Terminata la formazione scolastica, venne assunto come impiegato tecnico presso un’industria locale e in questa occupazione assistette allo scoppio della Seconda guerra mondiale. Dopo un breve periodo di formazione militare, venne inserito tra le fila del battaglione Trento dell’XI reggimento della 5ª divisione alpina Pusteria dislocato sul fronte greco-albanese e, con il suo reparto, raggiunse dapprima la città di Valona, quindi il caposaldo organizzato a Berat, dove l’esercito si era attestato dopo le prime operazioni per difendere i confini dalla controffensiva greca. L’anno successivo, soprattutto grazie al fondamentale intervento delle truppe tedesche, le forze italiane riuscirono a sfondare definitivamente le difese nemiche, entrare in territorio greco e porre fine alle ostilità. B., che nel frattempo si era guadagnato una promozione a sergente e un encomio per la sua «intelligente operosità e profondo attaccamento al dovere», venne trasferito con il suo reggimento a presidiare le postazioni italiane in Montenegro, avendo modo di partecipare alle operazioni belliche sul fronte balcanico. Dopo un breve rimpatrio a La Spezia, la divisione Pusteria fu infine inviata in territorio francese, nell’Alta Savoia, per mantenere l’ordine nella zona di occupazione.

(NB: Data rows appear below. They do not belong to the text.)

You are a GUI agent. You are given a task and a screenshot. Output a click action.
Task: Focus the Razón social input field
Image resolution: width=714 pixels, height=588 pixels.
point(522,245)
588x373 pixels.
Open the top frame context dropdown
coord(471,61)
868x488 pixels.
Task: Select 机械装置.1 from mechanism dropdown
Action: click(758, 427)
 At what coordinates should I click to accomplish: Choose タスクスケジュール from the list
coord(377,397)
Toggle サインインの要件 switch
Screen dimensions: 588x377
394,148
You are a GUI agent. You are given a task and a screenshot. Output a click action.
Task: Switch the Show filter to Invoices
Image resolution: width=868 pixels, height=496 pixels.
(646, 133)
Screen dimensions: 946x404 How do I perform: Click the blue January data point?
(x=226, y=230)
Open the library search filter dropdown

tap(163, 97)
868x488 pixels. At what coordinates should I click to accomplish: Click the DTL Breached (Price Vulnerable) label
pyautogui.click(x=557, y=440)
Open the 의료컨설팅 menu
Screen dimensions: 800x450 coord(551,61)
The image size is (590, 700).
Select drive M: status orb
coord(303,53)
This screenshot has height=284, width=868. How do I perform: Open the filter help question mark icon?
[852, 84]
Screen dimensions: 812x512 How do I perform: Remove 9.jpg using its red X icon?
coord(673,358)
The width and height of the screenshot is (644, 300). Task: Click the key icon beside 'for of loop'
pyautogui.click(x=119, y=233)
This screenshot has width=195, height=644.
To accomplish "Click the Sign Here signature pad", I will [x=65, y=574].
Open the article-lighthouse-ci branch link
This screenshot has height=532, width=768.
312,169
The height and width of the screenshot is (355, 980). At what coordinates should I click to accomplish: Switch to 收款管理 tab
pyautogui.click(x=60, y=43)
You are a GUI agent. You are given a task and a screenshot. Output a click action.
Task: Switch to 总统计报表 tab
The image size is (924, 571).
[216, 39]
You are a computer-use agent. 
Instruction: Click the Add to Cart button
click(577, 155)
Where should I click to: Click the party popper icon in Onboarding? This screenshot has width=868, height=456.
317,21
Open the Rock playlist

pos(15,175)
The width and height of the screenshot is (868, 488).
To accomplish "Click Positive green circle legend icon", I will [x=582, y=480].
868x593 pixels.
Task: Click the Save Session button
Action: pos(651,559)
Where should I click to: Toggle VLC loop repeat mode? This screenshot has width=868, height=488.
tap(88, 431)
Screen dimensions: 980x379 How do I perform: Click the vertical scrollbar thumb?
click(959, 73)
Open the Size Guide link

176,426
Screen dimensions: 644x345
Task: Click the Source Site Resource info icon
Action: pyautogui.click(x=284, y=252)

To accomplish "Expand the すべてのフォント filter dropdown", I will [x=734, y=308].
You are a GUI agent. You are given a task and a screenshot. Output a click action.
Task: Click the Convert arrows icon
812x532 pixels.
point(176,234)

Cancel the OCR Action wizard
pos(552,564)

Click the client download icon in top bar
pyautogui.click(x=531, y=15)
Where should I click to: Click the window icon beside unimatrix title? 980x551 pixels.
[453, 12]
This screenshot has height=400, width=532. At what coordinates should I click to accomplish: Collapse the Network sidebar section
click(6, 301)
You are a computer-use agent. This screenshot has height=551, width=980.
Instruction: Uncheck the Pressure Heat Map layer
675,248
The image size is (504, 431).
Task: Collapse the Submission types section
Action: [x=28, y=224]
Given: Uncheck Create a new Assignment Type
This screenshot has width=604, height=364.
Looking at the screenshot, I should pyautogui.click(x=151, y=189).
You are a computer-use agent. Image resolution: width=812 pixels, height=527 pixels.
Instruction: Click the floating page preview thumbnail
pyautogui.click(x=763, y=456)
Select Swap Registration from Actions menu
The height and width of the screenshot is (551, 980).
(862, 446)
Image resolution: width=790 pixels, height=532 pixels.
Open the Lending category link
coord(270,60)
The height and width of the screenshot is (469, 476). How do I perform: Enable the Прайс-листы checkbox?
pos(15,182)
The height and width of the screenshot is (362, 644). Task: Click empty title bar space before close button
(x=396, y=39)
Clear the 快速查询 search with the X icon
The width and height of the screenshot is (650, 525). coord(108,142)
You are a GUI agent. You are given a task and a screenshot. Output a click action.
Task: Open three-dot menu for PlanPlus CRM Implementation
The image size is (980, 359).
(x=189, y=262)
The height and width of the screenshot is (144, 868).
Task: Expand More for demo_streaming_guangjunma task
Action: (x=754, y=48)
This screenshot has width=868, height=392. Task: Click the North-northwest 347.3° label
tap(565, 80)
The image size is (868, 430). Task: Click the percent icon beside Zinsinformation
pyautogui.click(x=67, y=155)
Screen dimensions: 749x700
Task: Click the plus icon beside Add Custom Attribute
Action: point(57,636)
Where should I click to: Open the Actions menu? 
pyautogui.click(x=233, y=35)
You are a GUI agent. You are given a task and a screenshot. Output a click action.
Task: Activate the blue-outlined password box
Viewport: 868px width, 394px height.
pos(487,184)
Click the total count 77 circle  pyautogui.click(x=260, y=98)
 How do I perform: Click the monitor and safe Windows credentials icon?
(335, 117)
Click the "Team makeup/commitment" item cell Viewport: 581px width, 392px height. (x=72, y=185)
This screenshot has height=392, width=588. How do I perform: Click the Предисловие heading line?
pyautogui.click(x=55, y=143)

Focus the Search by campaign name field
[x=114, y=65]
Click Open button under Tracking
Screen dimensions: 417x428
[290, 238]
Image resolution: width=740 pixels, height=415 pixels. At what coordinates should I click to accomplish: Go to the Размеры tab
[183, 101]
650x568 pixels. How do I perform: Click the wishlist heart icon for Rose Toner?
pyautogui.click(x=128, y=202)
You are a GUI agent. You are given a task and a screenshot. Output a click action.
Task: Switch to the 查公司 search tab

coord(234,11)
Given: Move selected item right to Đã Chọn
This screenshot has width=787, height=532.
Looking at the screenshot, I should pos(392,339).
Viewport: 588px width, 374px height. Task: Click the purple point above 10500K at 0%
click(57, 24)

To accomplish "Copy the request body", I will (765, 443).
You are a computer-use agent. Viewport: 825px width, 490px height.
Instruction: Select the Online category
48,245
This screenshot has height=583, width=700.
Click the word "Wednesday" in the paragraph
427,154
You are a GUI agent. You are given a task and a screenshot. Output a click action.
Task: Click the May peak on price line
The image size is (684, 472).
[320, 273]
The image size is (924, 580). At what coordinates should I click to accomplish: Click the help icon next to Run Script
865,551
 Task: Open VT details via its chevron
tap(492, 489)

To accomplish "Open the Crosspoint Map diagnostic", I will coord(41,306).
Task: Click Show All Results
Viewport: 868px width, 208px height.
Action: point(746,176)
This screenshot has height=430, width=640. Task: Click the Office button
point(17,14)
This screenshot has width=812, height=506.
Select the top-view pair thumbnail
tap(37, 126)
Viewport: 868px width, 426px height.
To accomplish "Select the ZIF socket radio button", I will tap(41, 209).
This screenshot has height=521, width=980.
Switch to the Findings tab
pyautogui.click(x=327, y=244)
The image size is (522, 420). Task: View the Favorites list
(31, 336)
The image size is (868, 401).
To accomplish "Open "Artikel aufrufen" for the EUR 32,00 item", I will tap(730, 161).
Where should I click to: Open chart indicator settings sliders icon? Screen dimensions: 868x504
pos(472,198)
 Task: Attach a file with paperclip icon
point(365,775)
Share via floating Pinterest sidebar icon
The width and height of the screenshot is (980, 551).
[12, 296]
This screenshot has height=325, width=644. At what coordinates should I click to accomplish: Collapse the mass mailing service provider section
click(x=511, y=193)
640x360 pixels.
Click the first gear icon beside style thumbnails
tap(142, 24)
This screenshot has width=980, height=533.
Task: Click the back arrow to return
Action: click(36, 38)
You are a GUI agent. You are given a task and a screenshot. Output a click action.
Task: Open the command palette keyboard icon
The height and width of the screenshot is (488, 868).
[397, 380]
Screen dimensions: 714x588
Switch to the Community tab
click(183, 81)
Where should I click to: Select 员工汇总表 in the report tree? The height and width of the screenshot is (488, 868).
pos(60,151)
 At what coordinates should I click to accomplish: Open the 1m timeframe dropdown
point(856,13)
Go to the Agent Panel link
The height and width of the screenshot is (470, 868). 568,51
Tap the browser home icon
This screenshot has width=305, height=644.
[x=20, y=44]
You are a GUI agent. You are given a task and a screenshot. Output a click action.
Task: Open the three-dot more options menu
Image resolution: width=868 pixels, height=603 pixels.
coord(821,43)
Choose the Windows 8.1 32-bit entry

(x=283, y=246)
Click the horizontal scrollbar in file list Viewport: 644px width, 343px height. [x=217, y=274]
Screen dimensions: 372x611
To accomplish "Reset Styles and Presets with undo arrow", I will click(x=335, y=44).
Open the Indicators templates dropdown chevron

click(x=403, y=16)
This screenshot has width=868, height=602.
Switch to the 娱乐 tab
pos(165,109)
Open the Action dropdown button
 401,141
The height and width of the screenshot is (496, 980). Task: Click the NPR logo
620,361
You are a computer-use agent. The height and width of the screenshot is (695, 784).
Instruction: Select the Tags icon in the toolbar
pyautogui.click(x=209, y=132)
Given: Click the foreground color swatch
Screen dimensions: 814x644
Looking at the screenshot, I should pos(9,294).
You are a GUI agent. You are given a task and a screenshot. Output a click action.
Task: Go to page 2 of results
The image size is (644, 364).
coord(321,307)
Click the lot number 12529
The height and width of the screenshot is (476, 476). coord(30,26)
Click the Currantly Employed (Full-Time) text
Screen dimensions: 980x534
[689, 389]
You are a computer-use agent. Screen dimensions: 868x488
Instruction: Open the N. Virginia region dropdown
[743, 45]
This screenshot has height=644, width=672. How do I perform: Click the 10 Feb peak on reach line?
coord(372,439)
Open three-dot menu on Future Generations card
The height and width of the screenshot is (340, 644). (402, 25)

La notizia dell’armistizio dell’8 settembre 1943 lo sorprese dunque mentre si trovava ancora nella Francia sud-orientale. Vista l’ambiguità delle direttive provenienti dagli alti comandi e l’incertezza della posizione dei soldati italiani all’estero, gli ufficiali della sua divisione decisero di ordinare la ritirata verso i confini italiani, indicando ai soldati di mantenere un atteggiamento difensivo nei confronti dell’ex alleato germanico ma, al contempo, di ingaggiare battaglia in caso di offensiva di militi tedeschi. Il giorno successivo, mentre la colonna era in marcia nei pressi della città di Gap, alcuni reparti della Wehrmacht bloccarono le avanguardie italiane e intimarono ai soldati del Regio esercito di arrendersi e consegnare le armi. Mantenendo fede agli ordini ricevuti dai propri superiori, B. e i suoi commilitoni si rifiutarono di obbedire e decisero di opporsi ai nazisti. Nel breve scontro a fuoco che seguì il giovane cercò di guidare alcuni uomini nel tentativo di spezzare l’accerchiamento nemico per facilitare il generale ripiegamento della sua divisione ma, nonostante il successo ottenuto dal suo gruppo, fu raggiunto da una scarica di mitra che gli tolse la vita.
Nel dopoguerra venne insignito di medaglia d’argento al valore militare con la seguente motivazione: «Nell’improvvisa e grave situazione verificatasi a Gap (Francia) all’atto dello armistizio, ricevuto ordine di partecipare con un nucleo isolato allo sbloccamento del comando di reggimento assediato da soverchianti forze tedesche, collaborava con perizia e bravura all’apprestamento e all’esecuzione dell’azione. Caduto il comandante del nucleo, lo sostituiva prontamente a condurre innanzi i propri uomini fino a che cadeva alla loro testa, nel tentativo supremo di portare a compimento la missione affidatagli. Gap (Francia), lì 9 settembre 1943».